— CONSIGNE —
Recopiez fidèlement le passage du texte sur le marketing du luxe, de « La défi­ni­tion du » à « et pro­duit de luxe. ».

— TEXTE EXTRAIT —
________

Les ser­vices, et le luxe dans les ser­vices, ont tou­jours exis­té (le nombre d’es­claves pos­sé­dé a tou­jours été, dans toutes les socié­tés, la mesure de la richesse et de la puis­sance). De nos jours, l’ex­plo­sion du « sec­teur ter­tiaire » fait que des cré­neaux de luxe appa­raissent dans les métiers les plus variés et là où on y pense peu, voire pas : que l’on songe au fort déve­lop­pe­ment actuel de la chi­rur­gie esthé­tique, dis­ci­pline récente, « pur luxe » s’il en est, appa­rue au sein d’un uni­vers très éloi­gné du luxe, l’hôpital.

En fait, on peut dire que, dans le monde d’au­jourd’­hui, un mar­ke­ting (que nos chers cama­rades veuillent bien me par­don­ner l’emploi de ce terme sou­vent consi­dé­ré comme héré­tique dans notre noble Asso­cia­tion, et de sur­croît anglo-saxon…) sophis­ti­qué et proac­tif peut faire sur­gir le luxe dans n’im­porte quel métier.

C’est d’ailleurs là le cœur de mon ensei­gne­ment à HEC ; si vous vou­lez en savoir plus, bien­ve­nue sur le cam­pus de Jouy-en-Josas (publi­ci­té gratuite)…

La dialectique du luxe : luxe pour moi ou luxe pour les autres

La défi­ni­tion du luxe, et a for­tio­ri de son mar­ke­ting, dépasse lar­ge­ment le cadre de cet article (voir ci-des­sus). Il faut sim­ple­ment savoir que la spé­ci­fi­ci­té des métiers du luxe implique des stra­té­gies mar­ke­ting tota­le­ment dif­fé­rentes des stra­té­gies clas­siques de grande consom­ma­tion ou de pro­duits de marque, même « haut de gamme », et que la France est très en pointe sur le sec­teur (voir les per­for­mances de LVMH ou de L’O­réal). À l’op­po­sé, l’i­gno­rance des règles de ce mar­ke­ting très spé­ci­fique coûte très cher : les cime­tières de l’in­dus­trie, en France comme ailleurs, sont rem­plis de cadavres de socié­tés mortes d’a­voir vou­lu « faire du luxe », et qui ont confon­du prix éle­vés et pro­duit de luxe.

________

— ENSEMBLE D'ENREGISTREMENTS —

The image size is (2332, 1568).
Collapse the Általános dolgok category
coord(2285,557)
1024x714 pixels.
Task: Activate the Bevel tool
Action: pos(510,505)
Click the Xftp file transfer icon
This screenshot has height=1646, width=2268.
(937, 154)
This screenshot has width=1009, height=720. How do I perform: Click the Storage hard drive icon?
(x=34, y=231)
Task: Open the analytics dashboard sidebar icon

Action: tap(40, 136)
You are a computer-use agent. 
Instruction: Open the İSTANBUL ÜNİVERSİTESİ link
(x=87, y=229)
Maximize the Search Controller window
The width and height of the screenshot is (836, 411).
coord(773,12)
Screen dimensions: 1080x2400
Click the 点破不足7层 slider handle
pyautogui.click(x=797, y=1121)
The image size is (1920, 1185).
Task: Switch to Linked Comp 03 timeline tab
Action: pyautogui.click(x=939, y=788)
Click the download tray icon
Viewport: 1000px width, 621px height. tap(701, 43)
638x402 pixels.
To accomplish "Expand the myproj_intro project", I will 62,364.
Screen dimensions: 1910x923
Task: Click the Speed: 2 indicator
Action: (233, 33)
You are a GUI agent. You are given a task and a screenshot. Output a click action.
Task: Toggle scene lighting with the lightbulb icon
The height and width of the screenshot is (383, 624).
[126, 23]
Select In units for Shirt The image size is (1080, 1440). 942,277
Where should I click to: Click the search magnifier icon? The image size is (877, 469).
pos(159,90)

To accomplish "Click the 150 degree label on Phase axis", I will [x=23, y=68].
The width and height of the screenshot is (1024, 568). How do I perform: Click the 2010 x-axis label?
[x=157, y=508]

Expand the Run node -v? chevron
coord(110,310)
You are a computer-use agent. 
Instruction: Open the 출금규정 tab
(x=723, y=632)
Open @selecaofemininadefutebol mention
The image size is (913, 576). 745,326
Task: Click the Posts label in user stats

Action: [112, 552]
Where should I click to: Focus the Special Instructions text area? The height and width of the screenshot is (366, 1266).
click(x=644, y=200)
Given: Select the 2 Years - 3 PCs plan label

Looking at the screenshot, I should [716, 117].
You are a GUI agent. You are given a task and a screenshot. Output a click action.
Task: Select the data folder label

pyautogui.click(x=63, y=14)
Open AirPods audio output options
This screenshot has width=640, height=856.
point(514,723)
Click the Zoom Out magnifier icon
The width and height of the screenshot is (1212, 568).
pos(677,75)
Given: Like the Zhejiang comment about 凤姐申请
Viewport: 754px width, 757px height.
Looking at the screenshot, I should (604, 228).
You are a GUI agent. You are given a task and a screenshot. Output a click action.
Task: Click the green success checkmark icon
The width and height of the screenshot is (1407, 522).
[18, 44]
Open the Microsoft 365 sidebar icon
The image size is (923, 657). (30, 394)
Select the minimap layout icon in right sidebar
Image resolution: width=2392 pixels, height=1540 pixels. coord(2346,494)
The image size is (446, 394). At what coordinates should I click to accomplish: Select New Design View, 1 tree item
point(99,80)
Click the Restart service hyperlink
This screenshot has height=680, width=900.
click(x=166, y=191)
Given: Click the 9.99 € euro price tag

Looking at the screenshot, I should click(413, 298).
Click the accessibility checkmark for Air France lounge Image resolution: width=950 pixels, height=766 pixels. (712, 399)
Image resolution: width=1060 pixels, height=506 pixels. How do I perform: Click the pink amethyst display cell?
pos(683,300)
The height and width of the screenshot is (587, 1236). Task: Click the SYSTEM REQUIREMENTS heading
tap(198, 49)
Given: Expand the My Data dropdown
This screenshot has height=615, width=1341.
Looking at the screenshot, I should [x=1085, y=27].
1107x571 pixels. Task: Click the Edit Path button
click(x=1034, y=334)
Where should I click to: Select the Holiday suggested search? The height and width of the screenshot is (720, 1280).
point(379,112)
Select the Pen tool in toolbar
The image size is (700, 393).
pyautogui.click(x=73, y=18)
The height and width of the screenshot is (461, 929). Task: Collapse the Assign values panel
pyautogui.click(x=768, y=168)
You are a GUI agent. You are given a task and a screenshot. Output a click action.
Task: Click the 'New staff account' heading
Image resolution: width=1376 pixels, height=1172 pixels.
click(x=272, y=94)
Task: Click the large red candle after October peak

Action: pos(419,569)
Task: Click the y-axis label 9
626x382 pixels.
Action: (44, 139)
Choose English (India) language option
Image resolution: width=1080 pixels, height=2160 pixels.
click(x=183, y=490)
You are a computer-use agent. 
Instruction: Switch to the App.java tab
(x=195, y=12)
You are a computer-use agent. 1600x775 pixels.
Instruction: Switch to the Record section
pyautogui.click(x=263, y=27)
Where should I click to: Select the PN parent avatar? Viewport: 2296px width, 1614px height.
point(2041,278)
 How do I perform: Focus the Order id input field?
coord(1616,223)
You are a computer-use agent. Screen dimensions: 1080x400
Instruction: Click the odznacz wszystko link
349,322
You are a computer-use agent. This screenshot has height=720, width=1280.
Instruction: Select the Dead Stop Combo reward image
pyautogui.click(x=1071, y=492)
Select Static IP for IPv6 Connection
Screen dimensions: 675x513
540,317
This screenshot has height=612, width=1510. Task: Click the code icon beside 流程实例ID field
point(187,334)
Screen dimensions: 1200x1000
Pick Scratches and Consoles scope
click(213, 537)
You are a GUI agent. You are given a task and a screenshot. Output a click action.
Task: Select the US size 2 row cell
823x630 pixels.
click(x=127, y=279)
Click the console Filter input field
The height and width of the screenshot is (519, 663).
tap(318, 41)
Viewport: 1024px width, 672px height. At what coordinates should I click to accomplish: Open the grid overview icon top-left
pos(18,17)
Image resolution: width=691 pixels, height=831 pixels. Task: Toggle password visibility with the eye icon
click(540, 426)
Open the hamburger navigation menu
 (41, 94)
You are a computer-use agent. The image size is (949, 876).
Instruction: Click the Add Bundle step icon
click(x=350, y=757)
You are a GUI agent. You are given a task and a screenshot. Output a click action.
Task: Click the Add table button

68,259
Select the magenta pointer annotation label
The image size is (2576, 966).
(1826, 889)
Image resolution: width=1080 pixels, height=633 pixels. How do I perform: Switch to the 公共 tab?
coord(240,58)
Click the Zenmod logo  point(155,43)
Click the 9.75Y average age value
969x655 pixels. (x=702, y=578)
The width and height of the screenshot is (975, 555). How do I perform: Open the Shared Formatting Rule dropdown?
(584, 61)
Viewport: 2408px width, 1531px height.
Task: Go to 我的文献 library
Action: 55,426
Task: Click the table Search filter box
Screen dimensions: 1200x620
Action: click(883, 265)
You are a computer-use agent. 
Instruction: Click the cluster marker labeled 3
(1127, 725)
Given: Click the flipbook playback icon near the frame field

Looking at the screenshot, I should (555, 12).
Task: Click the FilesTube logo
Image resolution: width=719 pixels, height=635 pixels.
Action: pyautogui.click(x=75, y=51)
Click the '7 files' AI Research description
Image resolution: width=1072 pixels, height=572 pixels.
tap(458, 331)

________

— RÉPONSE ATTENDUE —
La défi­ni­tion du luxe, et a for­tio­ri de son mar­ke­ting, dépasse lar­ge­ment le cadre de cet article (voir ci-des­sus). Il faut sim­ple­ment savoir que la spé­ci­fi­ci­té des métiers du luxe implique des stra­té­gies mar­ke­ting tota­le­ment dif­fé­rentes des stra­té­gies clas­siques de grande consom­ma­tion ou de pro­duits de marque, même « haut de gamme », et que la France est très en pointe sur le sec­teur (voir les per­for­mances de LVMH ou de L’O­réal). À l’op­po­sé, l’i­gno­rance des règles de ce mar­ke­ting très spé­ci­fique coûte très cher : les cime­tières de l’in­dus­trie, en France comme ailleurs, sont rem­plis de cadavres de socié­tés mortes d’a­voir vou­lu « faire du luxe », et qui ont confon­du prix éle­vés et pro­duit de luxe.